## Exercise prompt:
Write out again the entries from the first line to the line that includes "Given: Click the Primavera/Verão", keeping both of those lines.

Excerpts from a dataset:
##############################
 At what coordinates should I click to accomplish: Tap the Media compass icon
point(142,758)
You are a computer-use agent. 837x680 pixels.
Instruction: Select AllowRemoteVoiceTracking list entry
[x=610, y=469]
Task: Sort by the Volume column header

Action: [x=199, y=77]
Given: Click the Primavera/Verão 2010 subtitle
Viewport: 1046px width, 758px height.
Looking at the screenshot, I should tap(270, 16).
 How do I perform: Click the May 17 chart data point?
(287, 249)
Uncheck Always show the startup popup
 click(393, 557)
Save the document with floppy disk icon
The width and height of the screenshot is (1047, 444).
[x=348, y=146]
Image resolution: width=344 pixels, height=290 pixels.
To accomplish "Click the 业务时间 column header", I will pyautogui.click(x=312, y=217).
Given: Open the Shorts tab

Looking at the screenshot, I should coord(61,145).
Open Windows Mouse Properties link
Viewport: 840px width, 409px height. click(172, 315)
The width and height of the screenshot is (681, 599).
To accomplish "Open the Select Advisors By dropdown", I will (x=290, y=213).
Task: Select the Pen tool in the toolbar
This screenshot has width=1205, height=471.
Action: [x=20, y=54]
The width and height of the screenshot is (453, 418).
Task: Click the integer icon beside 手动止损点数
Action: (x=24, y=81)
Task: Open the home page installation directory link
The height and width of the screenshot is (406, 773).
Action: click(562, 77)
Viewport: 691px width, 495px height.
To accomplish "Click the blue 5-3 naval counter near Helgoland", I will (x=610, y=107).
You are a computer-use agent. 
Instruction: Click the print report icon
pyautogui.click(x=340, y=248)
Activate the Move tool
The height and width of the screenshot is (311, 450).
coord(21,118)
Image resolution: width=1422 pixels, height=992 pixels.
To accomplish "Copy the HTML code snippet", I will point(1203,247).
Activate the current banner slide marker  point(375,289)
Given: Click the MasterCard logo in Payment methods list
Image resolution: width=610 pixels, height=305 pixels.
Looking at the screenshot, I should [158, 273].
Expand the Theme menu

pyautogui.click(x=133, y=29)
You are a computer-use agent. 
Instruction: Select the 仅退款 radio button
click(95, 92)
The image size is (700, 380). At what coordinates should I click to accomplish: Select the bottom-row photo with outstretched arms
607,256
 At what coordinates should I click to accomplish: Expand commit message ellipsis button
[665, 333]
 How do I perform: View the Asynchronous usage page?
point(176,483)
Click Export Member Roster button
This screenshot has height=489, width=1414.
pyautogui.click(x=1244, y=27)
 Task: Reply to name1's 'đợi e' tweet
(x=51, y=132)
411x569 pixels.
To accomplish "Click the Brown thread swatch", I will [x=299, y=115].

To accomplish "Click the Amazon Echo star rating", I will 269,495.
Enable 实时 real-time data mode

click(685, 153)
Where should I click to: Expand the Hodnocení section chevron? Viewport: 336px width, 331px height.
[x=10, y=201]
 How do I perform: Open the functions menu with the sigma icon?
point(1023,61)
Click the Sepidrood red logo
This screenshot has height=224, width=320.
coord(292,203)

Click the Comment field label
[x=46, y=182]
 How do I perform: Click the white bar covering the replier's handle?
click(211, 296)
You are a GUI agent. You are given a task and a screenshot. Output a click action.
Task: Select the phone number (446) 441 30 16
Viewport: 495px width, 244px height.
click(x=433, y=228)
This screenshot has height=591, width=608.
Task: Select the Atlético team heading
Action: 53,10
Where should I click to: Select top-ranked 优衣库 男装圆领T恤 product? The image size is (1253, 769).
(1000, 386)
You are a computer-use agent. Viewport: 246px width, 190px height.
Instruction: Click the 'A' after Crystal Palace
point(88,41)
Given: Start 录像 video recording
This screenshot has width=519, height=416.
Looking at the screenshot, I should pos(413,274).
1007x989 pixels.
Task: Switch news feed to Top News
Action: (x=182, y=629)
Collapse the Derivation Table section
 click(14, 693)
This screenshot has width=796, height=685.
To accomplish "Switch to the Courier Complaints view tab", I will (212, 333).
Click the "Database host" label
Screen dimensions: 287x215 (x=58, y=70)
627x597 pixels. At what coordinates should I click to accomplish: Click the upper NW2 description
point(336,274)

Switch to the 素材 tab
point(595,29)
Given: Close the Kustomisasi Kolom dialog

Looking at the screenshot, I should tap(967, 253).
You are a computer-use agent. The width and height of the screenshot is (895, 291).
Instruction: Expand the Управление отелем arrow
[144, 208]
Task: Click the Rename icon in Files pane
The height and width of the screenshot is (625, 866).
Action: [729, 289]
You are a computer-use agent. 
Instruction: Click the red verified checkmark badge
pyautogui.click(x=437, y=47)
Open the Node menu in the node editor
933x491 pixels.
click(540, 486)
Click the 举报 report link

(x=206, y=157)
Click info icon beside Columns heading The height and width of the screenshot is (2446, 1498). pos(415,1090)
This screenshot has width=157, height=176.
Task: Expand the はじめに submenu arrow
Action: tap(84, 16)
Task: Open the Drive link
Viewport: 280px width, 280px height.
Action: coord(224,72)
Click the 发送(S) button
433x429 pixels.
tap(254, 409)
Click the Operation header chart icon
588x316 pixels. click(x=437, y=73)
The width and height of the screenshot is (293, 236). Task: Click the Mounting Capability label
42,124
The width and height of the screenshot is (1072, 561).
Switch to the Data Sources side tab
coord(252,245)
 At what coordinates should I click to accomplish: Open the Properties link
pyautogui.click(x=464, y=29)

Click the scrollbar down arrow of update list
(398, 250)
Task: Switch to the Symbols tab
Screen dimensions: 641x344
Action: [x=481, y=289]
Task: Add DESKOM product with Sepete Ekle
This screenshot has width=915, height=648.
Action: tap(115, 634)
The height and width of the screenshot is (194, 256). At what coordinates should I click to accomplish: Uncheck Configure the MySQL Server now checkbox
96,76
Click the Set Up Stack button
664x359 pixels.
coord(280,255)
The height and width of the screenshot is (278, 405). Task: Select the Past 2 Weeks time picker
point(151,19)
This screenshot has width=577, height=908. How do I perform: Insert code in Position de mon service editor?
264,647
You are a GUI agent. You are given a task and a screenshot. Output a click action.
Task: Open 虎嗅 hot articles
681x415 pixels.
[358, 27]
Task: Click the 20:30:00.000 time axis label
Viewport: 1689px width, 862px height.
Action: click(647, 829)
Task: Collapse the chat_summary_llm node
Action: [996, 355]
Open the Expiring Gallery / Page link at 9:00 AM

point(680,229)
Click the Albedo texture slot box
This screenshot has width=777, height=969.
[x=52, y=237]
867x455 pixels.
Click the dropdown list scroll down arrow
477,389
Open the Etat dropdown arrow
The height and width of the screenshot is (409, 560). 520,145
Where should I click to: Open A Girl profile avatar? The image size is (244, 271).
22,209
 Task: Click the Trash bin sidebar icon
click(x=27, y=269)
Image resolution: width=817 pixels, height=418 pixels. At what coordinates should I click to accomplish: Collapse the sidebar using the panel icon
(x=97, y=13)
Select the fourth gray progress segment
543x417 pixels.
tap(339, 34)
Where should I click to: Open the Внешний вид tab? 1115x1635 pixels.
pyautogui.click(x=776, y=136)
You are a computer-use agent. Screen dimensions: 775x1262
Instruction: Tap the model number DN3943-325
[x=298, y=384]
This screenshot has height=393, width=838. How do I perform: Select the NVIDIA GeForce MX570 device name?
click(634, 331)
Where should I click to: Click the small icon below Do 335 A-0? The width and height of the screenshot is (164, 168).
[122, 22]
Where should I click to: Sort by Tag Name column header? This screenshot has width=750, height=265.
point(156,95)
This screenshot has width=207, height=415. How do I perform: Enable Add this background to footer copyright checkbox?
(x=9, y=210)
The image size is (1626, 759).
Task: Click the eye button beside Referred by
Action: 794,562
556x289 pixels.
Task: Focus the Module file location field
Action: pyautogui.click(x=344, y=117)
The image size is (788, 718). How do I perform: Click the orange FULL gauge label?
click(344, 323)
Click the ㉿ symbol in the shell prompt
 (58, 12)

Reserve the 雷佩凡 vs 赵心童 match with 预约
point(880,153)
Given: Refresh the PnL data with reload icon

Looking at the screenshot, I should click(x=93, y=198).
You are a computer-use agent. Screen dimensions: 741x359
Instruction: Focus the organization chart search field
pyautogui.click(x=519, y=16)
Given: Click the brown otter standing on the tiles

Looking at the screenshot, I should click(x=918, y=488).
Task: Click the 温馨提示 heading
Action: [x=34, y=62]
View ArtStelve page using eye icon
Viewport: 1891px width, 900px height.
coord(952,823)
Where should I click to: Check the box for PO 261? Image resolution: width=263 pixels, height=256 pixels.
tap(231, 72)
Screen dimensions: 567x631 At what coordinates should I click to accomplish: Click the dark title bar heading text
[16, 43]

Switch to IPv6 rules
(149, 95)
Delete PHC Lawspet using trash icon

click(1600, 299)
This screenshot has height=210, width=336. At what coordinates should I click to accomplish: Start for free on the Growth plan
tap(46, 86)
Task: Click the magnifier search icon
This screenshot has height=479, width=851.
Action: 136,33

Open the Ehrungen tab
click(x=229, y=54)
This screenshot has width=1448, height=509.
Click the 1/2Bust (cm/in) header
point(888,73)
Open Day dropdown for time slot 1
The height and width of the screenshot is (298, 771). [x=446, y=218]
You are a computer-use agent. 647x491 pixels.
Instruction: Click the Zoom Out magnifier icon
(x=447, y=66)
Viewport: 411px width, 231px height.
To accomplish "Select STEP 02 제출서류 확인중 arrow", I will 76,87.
##############################
## Output for this exercise:
 At what coordinates should I click to accomplish: Tap the Media compass icon
point(142,758)
You are a computer-use agent. 837x680 pixels.
Instruction: Select AllowRemoteVoiceTracking list entry
[x=610, y=469]
Task: Sort by the Volume column header

Action: [x=199, y=77]
Given: Click the Primavera/Verão 2010 subtitle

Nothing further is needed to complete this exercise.